Of all of the games to get a PS4 remake, you’d probably never put Putty Squad, an SNES game from 1994, at the top of the list. But here we are in 2014 with a full-on re-imagining, with more or less the same platforming mechanics that still work nearly 20 years later.
The only problem is, System 3 Software has opted to charge $29.99 for a decidedly dated game — which is a bit of a problem.
Putty Squad (3DS, PC, PS3, PS4 [reviewed], Xbox 360, Vita)
Developer: System 3 Software
Publisher: System 3 Software
Released: March 11, 2014
The first thing you’ll definitely notice about Putty is that it still looks dated, even though it’s technically billed as a “remake.” The animations are nice and the framerate is consistent however, so if you can deal with the sub-par visuals and lack of effort you won’t have very many problems. That is, if you can completely ignore the other major problem — the gameplay is also dated (and the frogurt is still cursed).
There’s more of an emphasis on puzzle elements than anything else, but the fact remains that Putty Squad is overly simplistic.
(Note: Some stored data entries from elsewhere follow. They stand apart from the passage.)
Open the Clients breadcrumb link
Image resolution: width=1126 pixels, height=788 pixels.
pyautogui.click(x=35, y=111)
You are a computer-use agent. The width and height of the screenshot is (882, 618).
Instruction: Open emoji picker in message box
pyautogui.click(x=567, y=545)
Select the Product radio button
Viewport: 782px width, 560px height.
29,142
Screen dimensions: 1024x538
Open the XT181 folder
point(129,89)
All you have to do is visit each level (sectioned off like arenas) and collect a certain amount of blobs, then head for the door — that’s about it. Because there’s no surprises or any real “new” concepts outside of scattered items, every level ostensibly feels the same. There’s technically a timer but the levels are mostly built around exploration, so you aren’t really forced to rush through them.
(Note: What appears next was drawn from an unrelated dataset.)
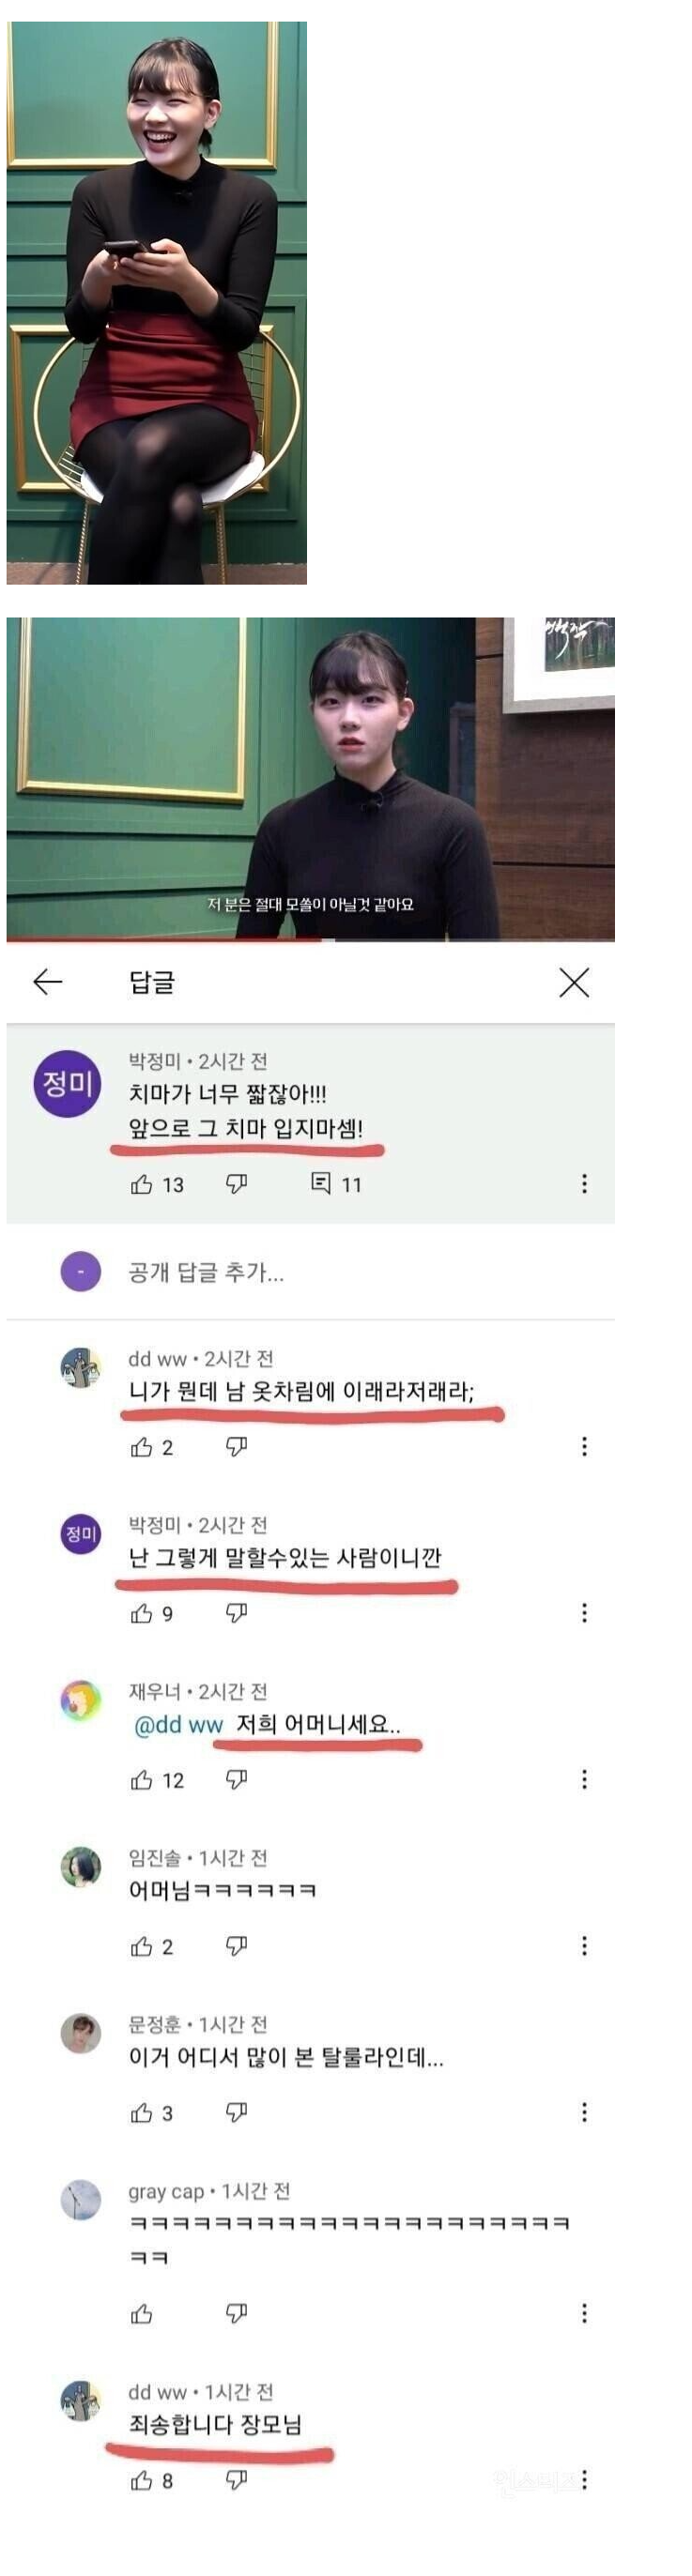Like dd ww's comment 니가 뭔데
The image size is (692, 2576).
pos(142,1447)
You’ll have power-ups at your disposal to get around and complete your goals, like the ability to “squish” up or down to climb, the power of inflation, or the chance to wield weapons like rockets and bombs — you can also punch left or right at will as a last resort, which takes care of most of the enemies in the game. Levels are packed to the gills with foes and hazards, but most of them function just like they did back in the ’90s — with a limited amount of AI that’s easy to outwit.
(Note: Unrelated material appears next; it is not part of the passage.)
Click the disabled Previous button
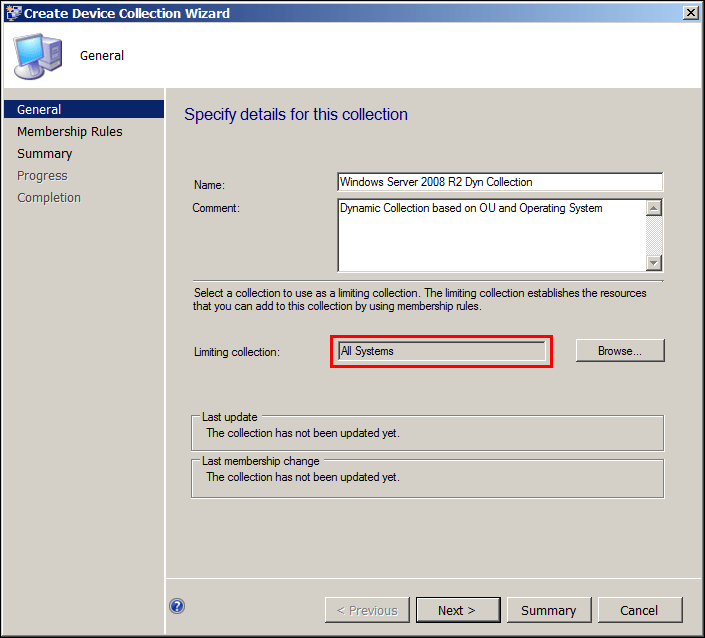 [x=366, y=610]
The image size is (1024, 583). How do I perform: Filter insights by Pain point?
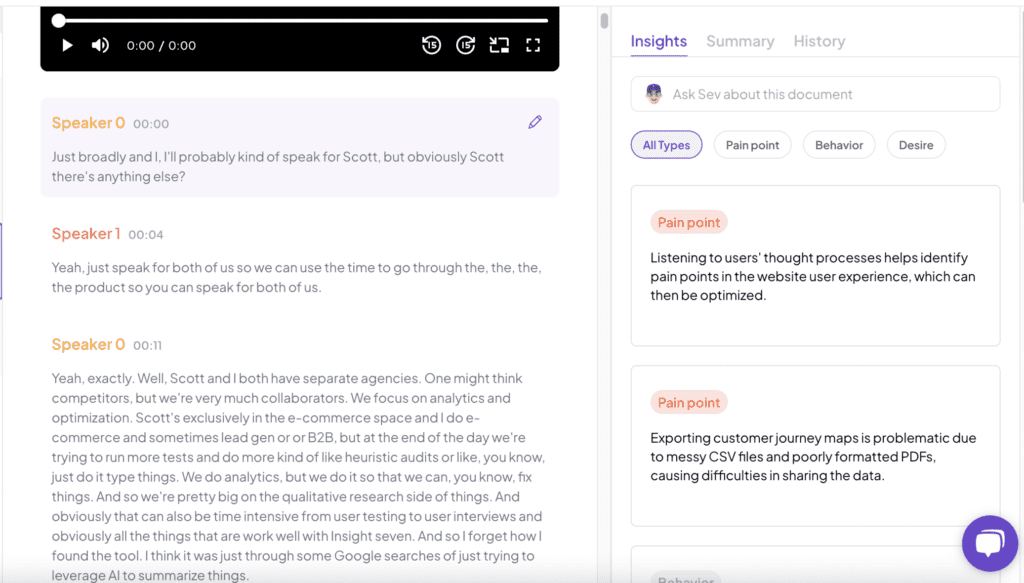pos(752,145)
The strangest thing about the level design is the fact that it sort of just haphazardly comes together by no real logical plan. The actual stages can be anywhere from sloppy to well designed, and the latter almost feels like the team accidentally stumbled upon a winner after just pasting random objects in. Although it can be dull beyond measure, Putty Squad as a general rule has a decent stable of puzzles to work through.
The entire campaign is also fairly massive, which is good news for hardcore puzzle-platformer fans who need something to keep them busy. Then there’s a challenge mode that tasks you with completing certain goals, which should keep you busy far after the campaign is done. Different themes attempt to keep you interested during every sequence shift, but you’ll start feeling deja vu sooner than later.
One of the oddest things about the game is that it doesn’t look like a PS4 release at all — in fact, it would have been fine on the PS1, albeit without a slight visual sheen that’s currently present. The good news is everything is bright so it’s easy to differentiate friend from foe, but the actual visuals themselves are dull and uninspired.
You should only pick up Putty Squad if you’re a fan of the original, and have an unhealthy affinity towards platformers. Everyone else need not apply unless the game drops to a rightful price of $10 or less.